Stored records
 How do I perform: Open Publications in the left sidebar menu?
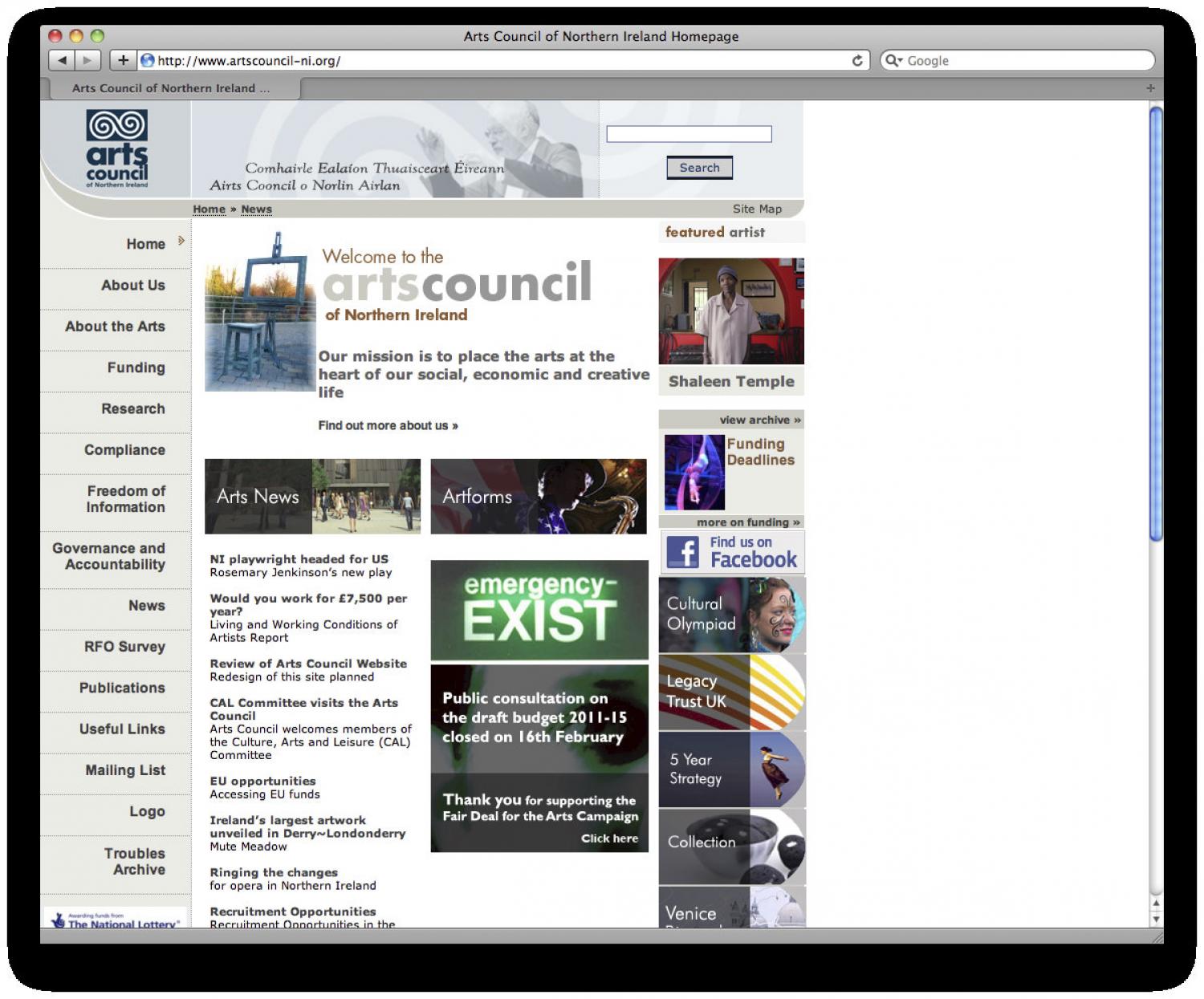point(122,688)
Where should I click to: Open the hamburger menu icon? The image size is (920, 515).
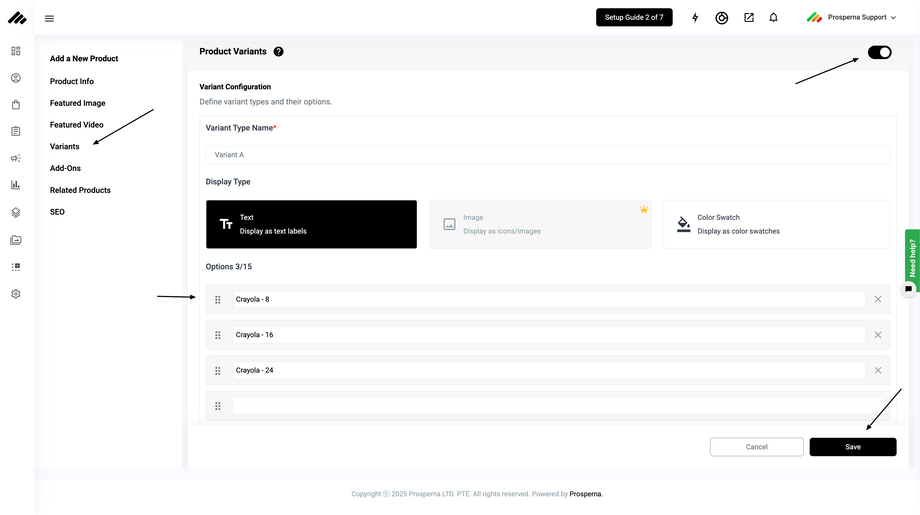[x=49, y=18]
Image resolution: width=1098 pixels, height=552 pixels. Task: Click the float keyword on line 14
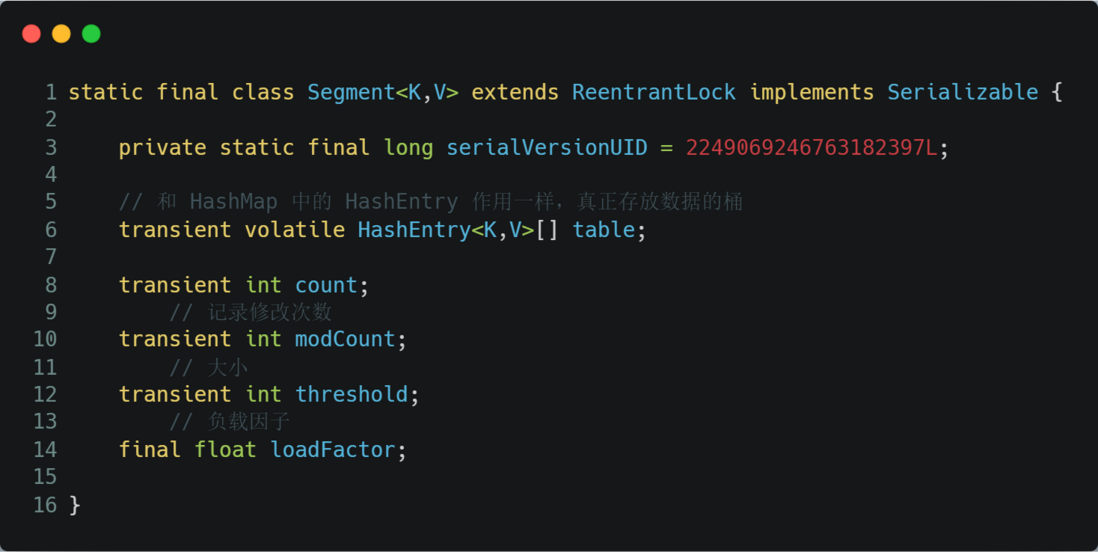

Work to complete >>
Output nothing but the records above, word for word, with the pictures removed.

Response box >>
 How do I perform: Open Publications in the left sidebar menu?
point(122,688)
Where should I click to: Open the hamburger menu icon? The image size is (920, 515).
[x=49, y=18]
Image resolution: width=1098 pixels, height=552 pixels. Task: Click the float keyword on line 14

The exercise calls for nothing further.